Eppure, rivedere la scelta e non dipendere dagli altri per quanto riguarda le forniture minerarie, non è così semplice e immediato: “Dobbiamo recuperare tutto quello che è stato perso in 20 anni di mancati investimenti in ricerca, formazione e politica industriale”. Per questo, “Dobbiamo puntare sulla formazione tecnica e universitaria: sono pochissimi gli istituti tecnici minerari, ed è rimasto aperto un solo corso di Ingegneria mineraria, al Politecnico di Torino. Anche i corsi di giacimentologia sono insufficienti. Però quel poco che è rimasto è un’eccellenza, nelle Università e nei centri di ricerca come Cnr e Ispra. In quest’ottica nel Pnrr Geoscience di Ispra abbiamo inserito una parte dedicata alla formazione mineraria: le attività formative rimarranno sul nostro sito per almeno dieci anni”.

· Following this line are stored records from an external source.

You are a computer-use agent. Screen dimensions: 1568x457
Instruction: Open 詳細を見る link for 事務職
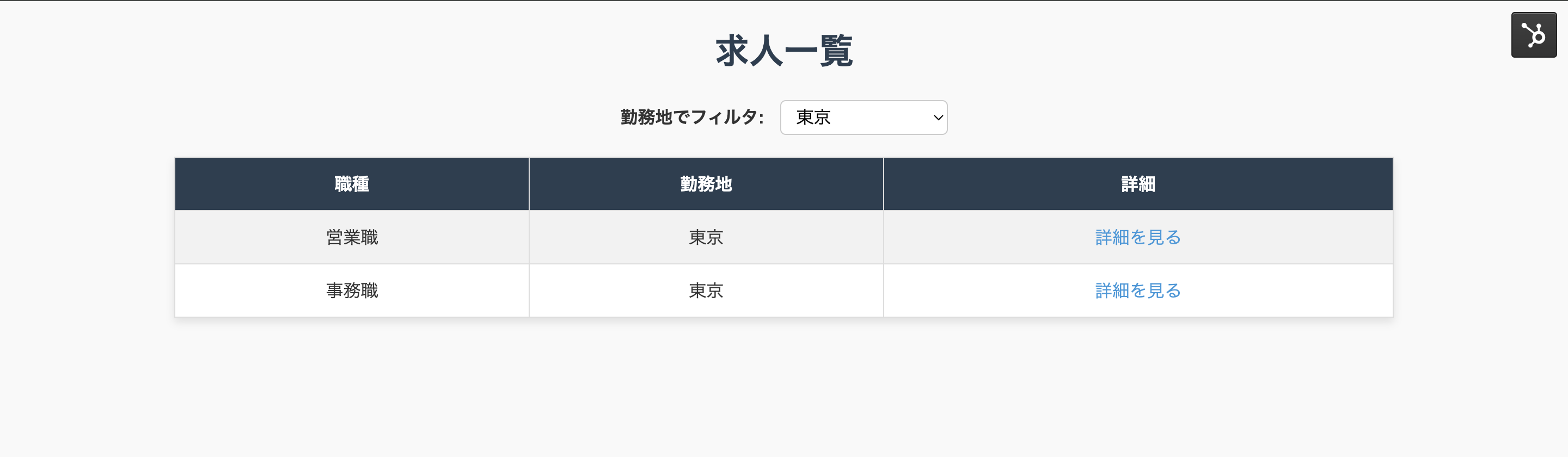point(1137,291)

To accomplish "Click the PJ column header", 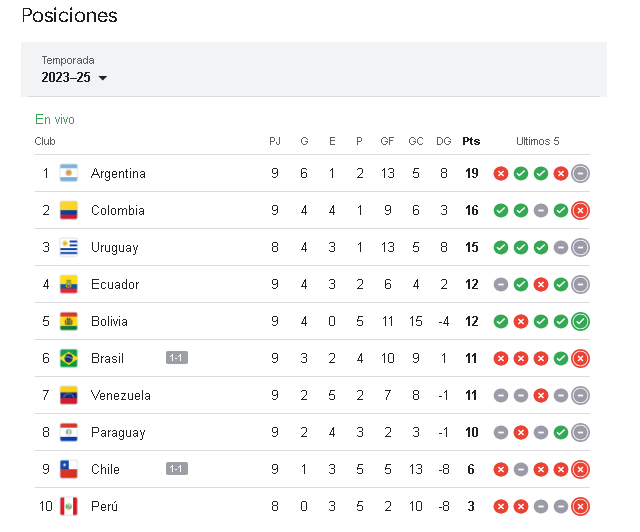I will coord(275,141).
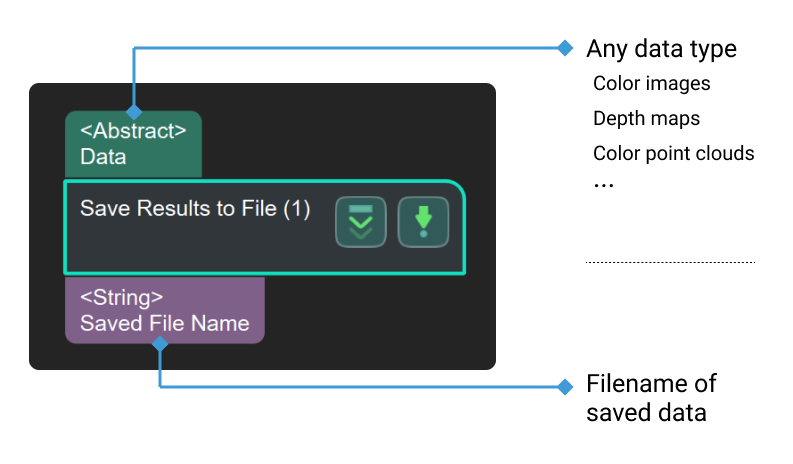The height and width of the screenshot is (464, 793).
Task: Click the Save Results to File title text
Action: point(195,209)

Fumanti: “Minerali? In Italia presenti più di 3000 siti”
In Italia, i siti minerari ci sono ma non vengono sfruttati. Come spiega il geologo dell’aspra Fiorenzo Fumanti a Repubblica, “Abbiamo censito, partendo dai documenti disponibili dal 1870, 3016 siti. Quelli di minerali metalliferi sono circa un migliaio. Sicuramente sono tutti, o quasi tutti, da rivalutare e riesaminare con le tecniche moderne, che ci permettono di andare molto più in profondità di 30 o 40 anni fa. Per esempio si pensava che la miniera di cobalto di Punta Corna (To) fosse esaurita, viene usata dal Settecento. Ma è invece un giacimento importante che può ancora fornire quantitativi interessanti. E poi ogni miniera ha il suo deposito di rifiuti estrattivi”.

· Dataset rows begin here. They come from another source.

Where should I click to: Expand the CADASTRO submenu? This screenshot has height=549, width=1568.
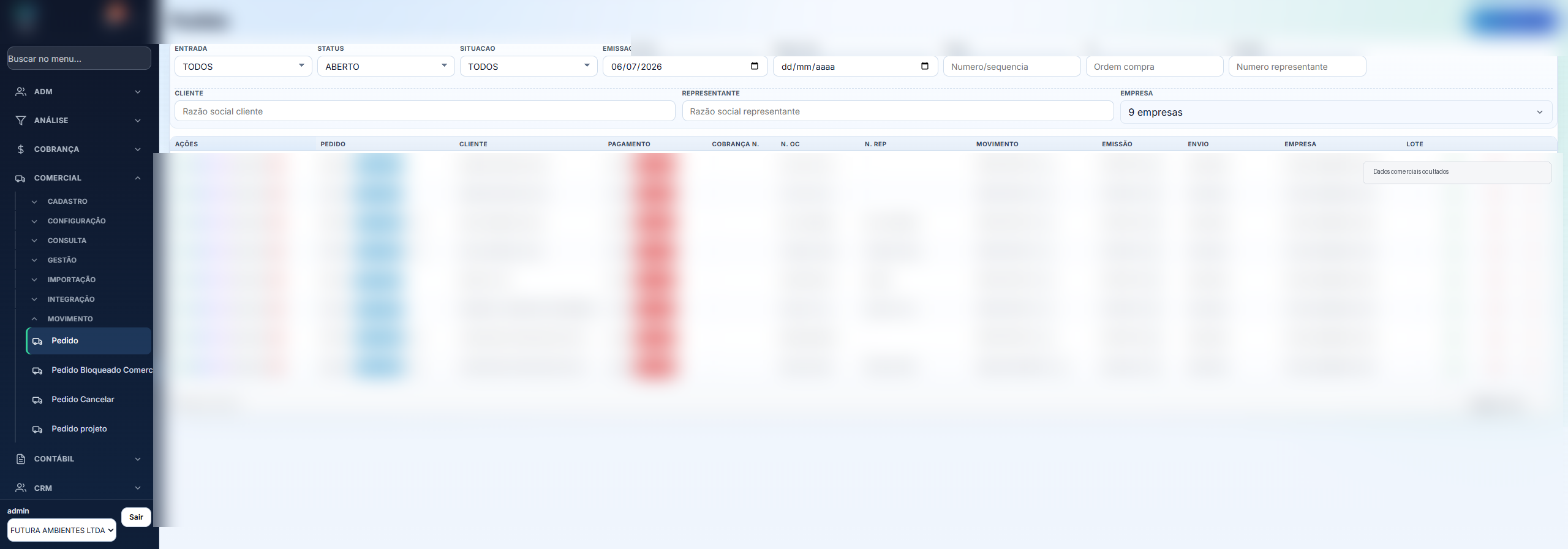pos(67,201)
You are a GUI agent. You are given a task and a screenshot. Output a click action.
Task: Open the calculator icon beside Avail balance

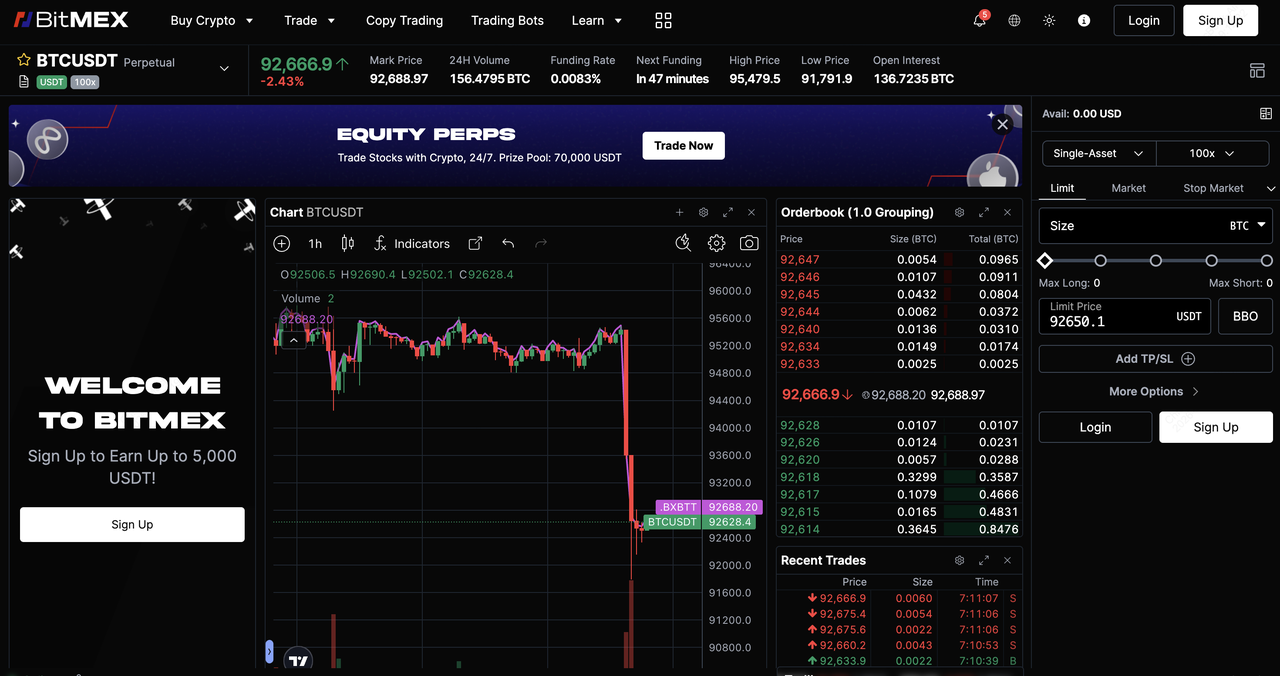[1266, 114]
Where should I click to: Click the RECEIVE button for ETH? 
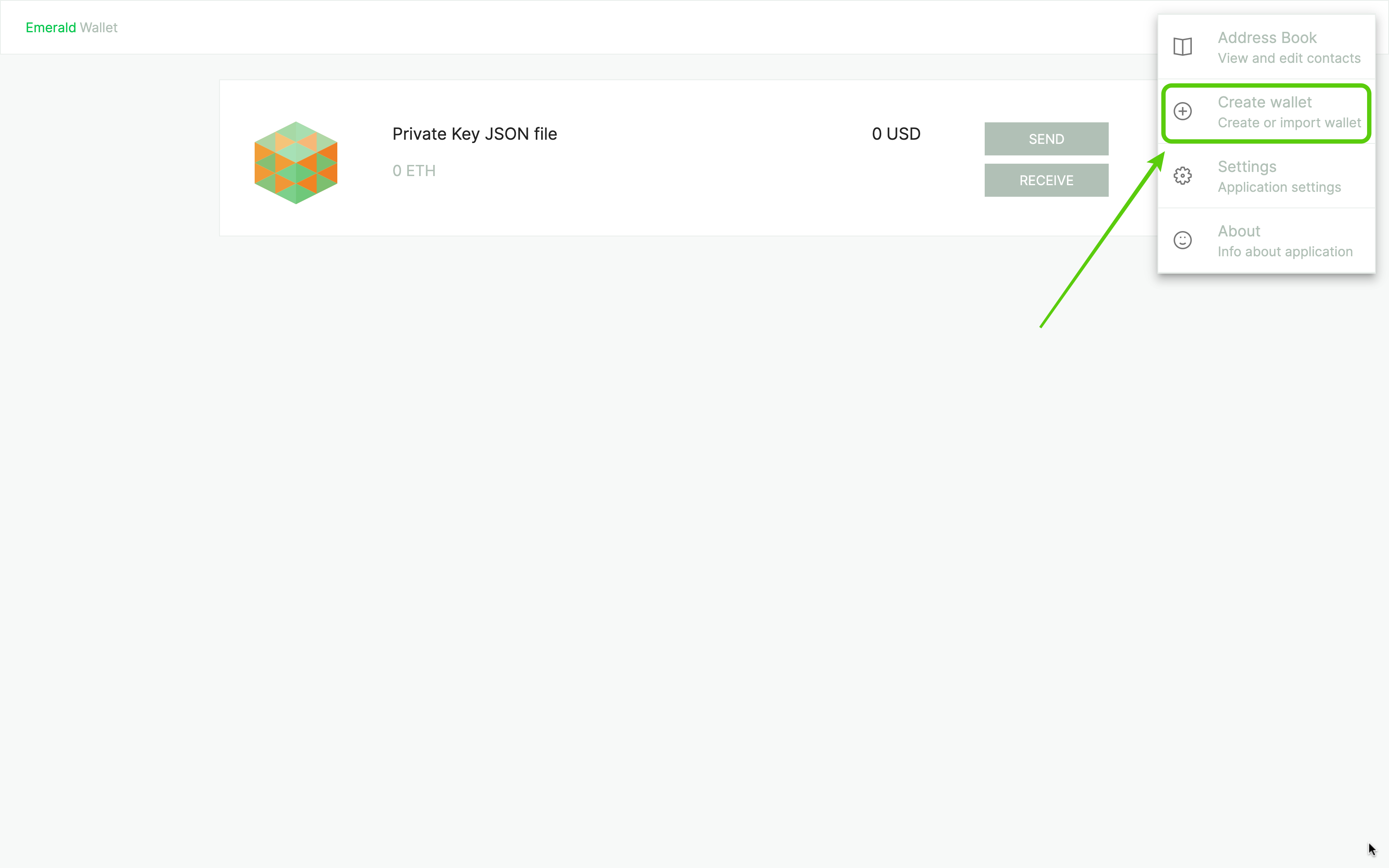[x=1046, y=180]
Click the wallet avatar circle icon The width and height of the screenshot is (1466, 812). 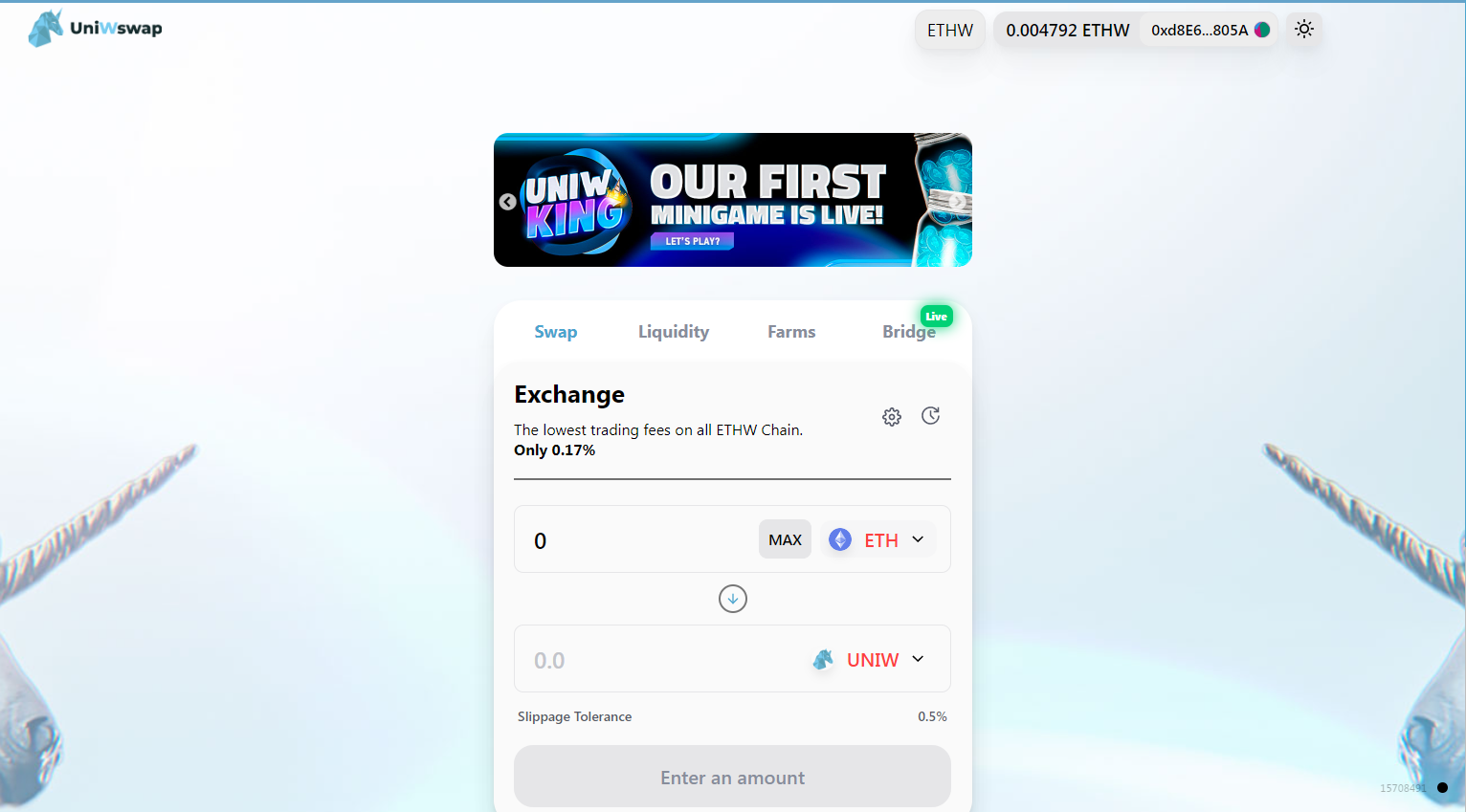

Tali miniere, però, non sono utilizzabili al momento: “Bisogna modificare la normativa, che permette di farlo solo per le miniere in attività o chiuse dopo il 2008. E per farlo è necessaria l’interlocuzione con le Regioni. Ma non ci sono ostacoli pratici. Un tempo ci si limitava a utilizzare quello che si cercava, per esempio il ferro, e a buttare il resto. In quei cumuli di rifiuti a cielo aperto, che rilasciano anche sostanze inquinanti nell’ambiente, possono trovarsi diverse materie critiche, comprese le terre rare. Solo in Sardegna ci sono 70 milioni di metri cubi di rifiuti estrattivi”.